• **Exercise details**
In two sentences, summarize the forum thread below about the snake bite.

**** Selected extract ****

# Snake bites model's breast during photo shoot, reportedly dies of silicone poisoning



## LouDAgreat (Mar 14, 2011)

> A busty model and an angry snake together for a photo shoot ? what could possibly go wrong?
> 
> Orit Fox's attempt at seductive posing with a massive boa took a bizarre turn when the snake bit one of the Israeli B-Lister's surgically enhanced breasts in the middle of a shoot for a Tel Aviv radio station, ABC of Spain reported.
> 
> ...





[YOUTUBE]http://www.youtube.com/watch?v=tUvJYtME8es&feature=player_embedded[/YOUTUBE]


----------



## Razgriez (Mar 14, 2011)

Poor snake. All the more reason why fake titties suck!


----------



## Aruarian (Mar 14, 2011)

That's not a model, that's a monster.


----------



## Ennoea (Mar 14, 2011)

Okay that's pretty lulzy. Model? They mean porn actress.


----------



## Mexicano27 (Mar 14, 2011)

Safe driving, and safety from snake bites. Nice.


----------



## kazuri (Mar 14, 2011)

Yea, the snake died of silicone poisoning but they don't even mention the woman's implant leaking into her breast and potentially killing her too. I Really doubt that.


----------



## LouDAgreat (Mar 14, 2011)

When I first saw her, I thought she was Brazilian., then the article said she's Israeli.


----------



## Saufsoldat (Mar 14, 2011)

Wow, she's fugly.

Not news, though. Not even a little.


----------



## Sanity Check (Mar 14, 2011)

**** Excerpted data ****

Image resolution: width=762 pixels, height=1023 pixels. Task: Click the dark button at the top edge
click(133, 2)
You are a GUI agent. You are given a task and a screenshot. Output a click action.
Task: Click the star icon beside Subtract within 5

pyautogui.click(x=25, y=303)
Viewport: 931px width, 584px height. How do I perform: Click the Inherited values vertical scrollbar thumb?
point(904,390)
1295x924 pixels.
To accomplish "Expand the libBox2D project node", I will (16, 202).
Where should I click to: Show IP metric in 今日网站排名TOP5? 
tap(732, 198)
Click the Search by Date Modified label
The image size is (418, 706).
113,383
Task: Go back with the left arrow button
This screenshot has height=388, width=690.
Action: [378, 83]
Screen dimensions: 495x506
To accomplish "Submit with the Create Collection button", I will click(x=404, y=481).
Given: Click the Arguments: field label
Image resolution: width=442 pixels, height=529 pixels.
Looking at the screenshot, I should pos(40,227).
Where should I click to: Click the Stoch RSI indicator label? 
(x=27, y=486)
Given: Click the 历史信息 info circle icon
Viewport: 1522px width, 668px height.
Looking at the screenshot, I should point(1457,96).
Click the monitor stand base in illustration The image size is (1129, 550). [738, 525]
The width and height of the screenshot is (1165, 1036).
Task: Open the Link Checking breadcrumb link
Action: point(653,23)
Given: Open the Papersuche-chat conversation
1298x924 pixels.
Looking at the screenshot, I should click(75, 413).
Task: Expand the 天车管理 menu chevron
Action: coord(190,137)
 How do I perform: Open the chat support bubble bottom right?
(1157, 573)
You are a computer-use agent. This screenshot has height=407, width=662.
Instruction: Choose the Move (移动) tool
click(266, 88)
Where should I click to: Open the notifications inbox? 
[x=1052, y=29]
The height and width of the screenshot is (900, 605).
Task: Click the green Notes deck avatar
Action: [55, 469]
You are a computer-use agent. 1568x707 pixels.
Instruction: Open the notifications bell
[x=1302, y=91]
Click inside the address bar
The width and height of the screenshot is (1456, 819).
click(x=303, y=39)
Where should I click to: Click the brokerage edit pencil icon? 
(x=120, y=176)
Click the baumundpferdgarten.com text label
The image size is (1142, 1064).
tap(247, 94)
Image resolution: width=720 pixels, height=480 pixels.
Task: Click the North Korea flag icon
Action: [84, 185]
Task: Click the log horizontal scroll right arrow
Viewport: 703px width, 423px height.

****

• **Written response**
The thread opens with a report, credited to ABC of Spain, that a large boa bit one of Israeli model Orit Fox's surgically enhanced breasts during a shoot for a Tel Aviv radio station, and that the snake reportedly died of silicone poisoning. Most replies are mocking, while one poster doubts the story because it says nothing about the woman's implant leaking, and another says the incident is not news.